# Available records start

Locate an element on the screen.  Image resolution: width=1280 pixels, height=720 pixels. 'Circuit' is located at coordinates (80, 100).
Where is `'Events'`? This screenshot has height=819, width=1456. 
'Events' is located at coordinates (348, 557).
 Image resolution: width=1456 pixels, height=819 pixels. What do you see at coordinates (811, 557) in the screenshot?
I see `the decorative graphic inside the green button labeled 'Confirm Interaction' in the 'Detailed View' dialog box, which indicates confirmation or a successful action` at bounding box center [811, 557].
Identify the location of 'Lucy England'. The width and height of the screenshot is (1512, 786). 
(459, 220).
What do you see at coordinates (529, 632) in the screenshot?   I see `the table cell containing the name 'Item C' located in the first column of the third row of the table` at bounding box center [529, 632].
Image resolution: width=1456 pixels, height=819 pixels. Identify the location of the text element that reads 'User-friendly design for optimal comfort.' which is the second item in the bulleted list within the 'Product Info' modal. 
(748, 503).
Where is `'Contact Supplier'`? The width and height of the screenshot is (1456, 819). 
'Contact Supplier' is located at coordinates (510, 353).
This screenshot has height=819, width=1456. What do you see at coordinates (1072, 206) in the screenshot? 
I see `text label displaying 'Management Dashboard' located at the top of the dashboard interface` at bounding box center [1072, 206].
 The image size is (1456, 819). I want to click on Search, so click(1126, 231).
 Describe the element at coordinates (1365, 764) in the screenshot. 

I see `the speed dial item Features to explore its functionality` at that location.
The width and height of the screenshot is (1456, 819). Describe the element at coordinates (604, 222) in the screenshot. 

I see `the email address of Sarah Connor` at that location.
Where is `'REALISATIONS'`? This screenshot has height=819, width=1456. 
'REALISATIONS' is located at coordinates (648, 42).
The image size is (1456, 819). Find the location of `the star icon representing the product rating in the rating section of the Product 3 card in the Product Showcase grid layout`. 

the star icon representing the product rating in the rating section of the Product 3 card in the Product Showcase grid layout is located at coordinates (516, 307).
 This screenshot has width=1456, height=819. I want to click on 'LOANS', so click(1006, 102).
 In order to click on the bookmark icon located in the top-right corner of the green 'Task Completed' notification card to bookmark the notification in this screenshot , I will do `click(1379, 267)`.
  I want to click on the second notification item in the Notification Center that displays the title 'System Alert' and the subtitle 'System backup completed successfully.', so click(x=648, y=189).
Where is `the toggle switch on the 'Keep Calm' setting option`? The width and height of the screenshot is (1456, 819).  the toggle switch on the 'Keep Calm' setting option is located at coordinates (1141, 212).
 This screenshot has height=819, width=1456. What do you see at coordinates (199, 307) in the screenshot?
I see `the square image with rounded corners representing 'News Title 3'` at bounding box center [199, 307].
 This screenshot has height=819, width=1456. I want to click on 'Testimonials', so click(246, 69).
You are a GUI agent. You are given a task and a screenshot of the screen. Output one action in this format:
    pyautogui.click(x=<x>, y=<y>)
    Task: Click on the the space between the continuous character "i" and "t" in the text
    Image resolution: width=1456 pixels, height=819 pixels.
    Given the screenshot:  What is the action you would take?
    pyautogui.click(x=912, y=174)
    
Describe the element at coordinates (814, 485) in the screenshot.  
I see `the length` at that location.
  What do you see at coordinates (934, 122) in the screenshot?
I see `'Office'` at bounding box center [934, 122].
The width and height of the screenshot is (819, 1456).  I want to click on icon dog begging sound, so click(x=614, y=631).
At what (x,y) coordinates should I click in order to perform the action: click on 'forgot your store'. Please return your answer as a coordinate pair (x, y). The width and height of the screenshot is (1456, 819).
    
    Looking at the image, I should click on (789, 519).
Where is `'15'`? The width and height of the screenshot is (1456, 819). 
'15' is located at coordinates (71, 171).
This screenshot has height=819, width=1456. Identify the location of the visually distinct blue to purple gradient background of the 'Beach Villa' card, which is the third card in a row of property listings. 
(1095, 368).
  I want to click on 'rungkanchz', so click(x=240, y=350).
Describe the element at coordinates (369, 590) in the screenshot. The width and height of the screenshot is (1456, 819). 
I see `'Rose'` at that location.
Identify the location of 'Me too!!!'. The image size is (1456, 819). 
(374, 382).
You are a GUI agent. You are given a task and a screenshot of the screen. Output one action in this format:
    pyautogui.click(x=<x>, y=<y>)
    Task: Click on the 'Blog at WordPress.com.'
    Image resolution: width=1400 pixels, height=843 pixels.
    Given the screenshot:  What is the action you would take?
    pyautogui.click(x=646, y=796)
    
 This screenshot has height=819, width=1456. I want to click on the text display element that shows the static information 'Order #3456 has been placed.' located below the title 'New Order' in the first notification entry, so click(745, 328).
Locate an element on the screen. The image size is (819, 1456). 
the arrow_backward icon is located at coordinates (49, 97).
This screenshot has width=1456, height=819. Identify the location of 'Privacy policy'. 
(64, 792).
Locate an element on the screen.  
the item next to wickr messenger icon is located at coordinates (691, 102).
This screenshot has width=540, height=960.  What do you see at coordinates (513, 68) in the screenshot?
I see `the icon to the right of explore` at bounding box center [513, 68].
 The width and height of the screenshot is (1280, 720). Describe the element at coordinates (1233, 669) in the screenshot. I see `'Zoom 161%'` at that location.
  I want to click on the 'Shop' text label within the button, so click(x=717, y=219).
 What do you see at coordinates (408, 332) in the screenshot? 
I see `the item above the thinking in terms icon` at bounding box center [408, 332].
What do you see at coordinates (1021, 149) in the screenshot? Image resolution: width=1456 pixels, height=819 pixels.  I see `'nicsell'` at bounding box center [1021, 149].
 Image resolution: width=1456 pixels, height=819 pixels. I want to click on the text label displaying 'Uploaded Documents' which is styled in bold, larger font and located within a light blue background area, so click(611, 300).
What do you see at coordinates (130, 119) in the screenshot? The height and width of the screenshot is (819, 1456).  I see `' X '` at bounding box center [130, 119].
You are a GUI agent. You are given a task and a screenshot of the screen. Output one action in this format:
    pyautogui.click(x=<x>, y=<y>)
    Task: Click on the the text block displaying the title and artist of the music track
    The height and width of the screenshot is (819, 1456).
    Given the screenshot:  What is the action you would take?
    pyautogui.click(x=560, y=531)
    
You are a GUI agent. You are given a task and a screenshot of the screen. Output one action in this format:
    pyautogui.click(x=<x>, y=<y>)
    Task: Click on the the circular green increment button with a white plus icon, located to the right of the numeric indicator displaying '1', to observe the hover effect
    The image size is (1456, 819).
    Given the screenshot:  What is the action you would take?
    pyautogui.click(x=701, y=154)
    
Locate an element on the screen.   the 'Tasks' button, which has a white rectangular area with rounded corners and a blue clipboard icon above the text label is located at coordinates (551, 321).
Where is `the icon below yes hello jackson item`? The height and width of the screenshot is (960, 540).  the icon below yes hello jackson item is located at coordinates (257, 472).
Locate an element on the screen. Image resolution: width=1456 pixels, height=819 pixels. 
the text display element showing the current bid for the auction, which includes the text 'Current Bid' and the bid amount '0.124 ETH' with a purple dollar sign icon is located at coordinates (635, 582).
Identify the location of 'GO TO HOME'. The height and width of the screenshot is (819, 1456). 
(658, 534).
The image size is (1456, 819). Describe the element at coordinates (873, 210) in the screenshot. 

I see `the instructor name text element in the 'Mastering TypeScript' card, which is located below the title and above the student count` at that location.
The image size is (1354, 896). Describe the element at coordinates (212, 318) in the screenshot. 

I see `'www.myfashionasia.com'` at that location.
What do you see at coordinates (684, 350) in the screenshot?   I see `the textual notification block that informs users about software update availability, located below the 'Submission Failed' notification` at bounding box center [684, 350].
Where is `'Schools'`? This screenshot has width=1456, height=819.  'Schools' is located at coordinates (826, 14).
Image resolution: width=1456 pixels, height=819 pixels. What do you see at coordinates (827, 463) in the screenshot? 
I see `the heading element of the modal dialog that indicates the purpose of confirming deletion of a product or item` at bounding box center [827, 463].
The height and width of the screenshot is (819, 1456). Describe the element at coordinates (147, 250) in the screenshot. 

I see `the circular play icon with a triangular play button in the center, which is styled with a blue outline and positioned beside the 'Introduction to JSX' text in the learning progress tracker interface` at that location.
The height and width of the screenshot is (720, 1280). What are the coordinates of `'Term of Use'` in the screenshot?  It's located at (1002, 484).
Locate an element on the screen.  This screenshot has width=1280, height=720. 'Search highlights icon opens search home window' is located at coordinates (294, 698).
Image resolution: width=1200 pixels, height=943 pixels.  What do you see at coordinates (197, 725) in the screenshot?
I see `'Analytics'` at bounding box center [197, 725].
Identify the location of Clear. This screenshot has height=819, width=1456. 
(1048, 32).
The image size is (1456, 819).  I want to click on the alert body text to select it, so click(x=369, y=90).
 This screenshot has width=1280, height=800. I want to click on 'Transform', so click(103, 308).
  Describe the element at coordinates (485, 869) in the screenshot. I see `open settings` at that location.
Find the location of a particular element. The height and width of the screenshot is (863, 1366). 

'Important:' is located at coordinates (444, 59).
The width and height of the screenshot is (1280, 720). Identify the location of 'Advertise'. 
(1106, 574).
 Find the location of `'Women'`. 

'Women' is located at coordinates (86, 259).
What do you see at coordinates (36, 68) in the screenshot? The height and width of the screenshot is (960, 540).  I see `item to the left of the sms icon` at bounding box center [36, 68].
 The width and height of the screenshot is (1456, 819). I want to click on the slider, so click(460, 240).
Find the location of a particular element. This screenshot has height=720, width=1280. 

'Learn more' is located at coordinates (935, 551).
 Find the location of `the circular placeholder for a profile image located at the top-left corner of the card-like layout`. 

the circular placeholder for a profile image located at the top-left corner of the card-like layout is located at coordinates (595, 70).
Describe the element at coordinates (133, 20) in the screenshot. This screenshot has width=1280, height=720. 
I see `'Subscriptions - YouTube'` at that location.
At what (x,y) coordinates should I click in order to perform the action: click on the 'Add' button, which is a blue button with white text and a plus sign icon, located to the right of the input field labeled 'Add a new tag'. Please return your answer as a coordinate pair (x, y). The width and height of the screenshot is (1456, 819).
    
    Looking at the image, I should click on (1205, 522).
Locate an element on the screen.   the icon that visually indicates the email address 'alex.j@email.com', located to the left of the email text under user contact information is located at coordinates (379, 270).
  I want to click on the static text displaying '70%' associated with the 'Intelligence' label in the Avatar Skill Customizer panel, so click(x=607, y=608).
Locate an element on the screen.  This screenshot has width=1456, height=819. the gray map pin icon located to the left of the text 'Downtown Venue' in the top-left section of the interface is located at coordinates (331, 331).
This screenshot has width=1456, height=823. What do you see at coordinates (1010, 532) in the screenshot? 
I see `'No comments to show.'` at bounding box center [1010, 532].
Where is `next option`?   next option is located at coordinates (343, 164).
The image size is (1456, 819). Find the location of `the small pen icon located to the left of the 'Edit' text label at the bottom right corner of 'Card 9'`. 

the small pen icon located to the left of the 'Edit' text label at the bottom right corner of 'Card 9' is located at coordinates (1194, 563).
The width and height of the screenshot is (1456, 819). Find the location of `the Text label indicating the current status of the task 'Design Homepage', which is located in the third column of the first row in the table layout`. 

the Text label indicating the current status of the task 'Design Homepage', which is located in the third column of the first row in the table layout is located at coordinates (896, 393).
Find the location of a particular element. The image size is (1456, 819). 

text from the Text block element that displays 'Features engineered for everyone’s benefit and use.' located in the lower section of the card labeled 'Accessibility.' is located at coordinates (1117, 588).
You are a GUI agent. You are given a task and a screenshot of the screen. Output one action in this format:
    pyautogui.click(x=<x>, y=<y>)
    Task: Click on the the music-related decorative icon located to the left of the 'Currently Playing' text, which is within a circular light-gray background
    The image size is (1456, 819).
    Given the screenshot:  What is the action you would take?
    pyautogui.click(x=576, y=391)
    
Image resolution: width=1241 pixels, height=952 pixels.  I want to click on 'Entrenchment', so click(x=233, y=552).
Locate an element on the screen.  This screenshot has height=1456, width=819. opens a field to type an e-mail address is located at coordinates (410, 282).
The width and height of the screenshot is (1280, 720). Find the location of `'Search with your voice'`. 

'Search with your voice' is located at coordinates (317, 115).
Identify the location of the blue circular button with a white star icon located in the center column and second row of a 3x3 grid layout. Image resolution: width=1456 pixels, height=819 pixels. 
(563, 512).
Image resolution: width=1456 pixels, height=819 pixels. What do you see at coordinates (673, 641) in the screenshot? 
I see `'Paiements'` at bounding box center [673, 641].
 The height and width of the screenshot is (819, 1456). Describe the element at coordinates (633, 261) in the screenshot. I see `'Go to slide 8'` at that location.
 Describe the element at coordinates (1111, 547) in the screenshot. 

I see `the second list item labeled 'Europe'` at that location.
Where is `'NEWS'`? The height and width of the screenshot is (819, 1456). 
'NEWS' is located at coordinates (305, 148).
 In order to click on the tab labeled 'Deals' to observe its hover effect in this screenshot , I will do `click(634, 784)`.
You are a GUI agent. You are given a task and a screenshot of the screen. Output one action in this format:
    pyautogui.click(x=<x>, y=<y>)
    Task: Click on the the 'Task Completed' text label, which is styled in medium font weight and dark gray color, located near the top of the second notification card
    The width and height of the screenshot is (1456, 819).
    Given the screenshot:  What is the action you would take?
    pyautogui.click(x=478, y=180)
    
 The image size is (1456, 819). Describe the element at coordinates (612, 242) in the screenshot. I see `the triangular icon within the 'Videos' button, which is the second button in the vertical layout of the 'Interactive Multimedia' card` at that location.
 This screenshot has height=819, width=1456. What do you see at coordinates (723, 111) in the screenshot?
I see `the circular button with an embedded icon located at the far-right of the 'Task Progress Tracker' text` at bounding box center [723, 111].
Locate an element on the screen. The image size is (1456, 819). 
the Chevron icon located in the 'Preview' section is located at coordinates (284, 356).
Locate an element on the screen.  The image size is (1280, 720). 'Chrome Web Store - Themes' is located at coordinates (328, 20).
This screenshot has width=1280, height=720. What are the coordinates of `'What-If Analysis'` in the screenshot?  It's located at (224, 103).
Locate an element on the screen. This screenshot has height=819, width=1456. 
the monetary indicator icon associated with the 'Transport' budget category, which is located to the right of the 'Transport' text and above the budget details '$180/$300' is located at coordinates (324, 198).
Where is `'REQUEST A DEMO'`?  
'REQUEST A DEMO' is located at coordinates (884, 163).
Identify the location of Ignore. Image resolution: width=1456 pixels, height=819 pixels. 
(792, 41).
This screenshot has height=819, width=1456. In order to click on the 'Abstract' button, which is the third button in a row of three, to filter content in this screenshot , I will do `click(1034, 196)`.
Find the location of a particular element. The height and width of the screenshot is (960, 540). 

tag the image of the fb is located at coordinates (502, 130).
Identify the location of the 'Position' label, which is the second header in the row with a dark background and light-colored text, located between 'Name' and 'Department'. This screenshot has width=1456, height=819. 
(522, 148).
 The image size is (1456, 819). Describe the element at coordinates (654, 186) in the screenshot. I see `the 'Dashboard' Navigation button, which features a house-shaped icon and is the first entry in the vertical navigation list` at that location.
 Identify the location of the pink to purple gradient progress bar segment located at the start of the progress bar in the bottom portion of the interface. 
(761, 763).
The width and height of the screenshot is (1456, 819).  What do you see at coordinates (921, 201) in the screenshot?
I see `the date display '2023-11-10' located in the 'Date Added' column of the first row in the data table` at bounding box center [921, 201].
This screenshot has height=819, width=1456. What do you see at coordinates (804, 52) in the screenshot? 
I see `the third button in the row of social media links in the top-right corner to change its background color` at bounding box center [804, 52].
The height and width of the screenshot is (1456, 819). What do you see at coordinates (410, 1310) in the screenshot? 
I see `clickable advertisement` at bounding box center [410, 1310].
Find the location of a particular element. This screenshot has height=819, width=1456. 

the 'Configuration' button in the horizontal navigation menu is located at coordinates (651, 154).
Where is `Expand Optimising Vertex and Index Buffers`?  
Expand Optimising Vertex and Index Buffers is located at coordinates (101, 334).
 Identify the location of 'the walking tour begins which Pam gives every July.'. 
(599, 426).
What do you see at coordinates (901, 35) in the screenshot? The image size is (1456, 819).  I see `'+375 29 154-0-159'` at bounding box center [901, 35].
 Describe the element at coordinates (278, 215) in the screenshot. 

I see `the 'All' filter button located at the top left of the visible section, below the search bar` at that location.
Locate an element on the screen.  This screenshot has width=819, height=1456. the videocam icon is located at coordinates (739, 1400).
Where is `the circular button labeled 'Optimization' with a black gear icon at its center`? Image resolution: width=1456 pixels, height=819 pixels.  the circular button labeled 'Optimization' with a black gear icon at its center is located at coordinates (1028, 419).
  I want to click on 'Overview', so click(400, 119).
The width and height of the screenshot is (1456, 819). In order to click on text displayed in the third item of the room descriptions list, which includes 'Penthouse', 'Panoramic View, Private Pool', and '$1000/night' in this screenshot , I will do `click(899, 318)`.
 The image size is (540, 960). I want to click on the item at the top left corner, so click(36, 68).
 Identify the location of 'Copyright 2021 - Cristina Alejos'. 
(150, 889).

# Available records end

> Instructions for the task
Lay out the records as a numbered list, starting at the first line and ending at the line that contains "coordinates (648, 42).", with both ends included and blank lines omitted.

> Final result
1. Locate an element on the screen.  Image resolution: width=1280 pixels, height=720 pixels. 'Circuit' is located at coordinates (80, 100).
2. Where is `'Events'`? This screenshot has height=819, width=1456. 
3. 'Events' is located at coordinates (348, 557).
4.  Image resolution: width=1456 pixels, height=819 pixels. What do you see at coordinates (811, 557) in the screenshot?
5. I see `the decorative graphic inside the green button labeled 'Confirm Interaction' in the 'Detailed View' dialog box, which indicates confirmation or a successful action` at bounding box center [811, 557].
6. Identify the location of 'Lucy England'. The width and height of the screenshot is (1512, 786). 
7. (459, 220).
8. What do you see at coordinates (529, 632) in the screenshot?   I see `the table cell containing the name 'Item C' located in the first column of the third row of the table` at bounding box center [529, 632].
9. Image resolution: width=1456 pixels, height=819 pixels. Identify the location of the text element that reads 'User-friendly design for optimal comfort.' which is the second item in the bulleted list within the 'Product Info' modal. 
10. (748, 503).
11. Where is `'Contact Supplier'`? The width and height of the screenshot is (1456, 819). 
12. 'Contact Supplier' is located at coordinates (510, 353).
13. This screenshot has height=819, width=1456. What do you see at coordinates (1072, 206) in the screenshot? 
14. I see `text label displaying 'Management Dashboard' located at the top of the dashboard interface` at bounding box center [1072, 206].
15.  The image size is (1456, 819). I want to click on Search, so click(1126, 231).
16.  Describe the element at coordinates (1365, 764) in the screenshot. 
17. I see `the speed dial item Features to explore its functionality` at that location.
18. The width and height of the screenshot is (1456, 819). Describe the element at coordinates (604, 222) in the screenshot. 
19. I see `the email address of Sarah Connor` at that location.
20. Where is `'REALISATIONS'`? This screenshot has height=819, width=1456. 
21. 'REALISATIONS' is located at coordinates (648, 42).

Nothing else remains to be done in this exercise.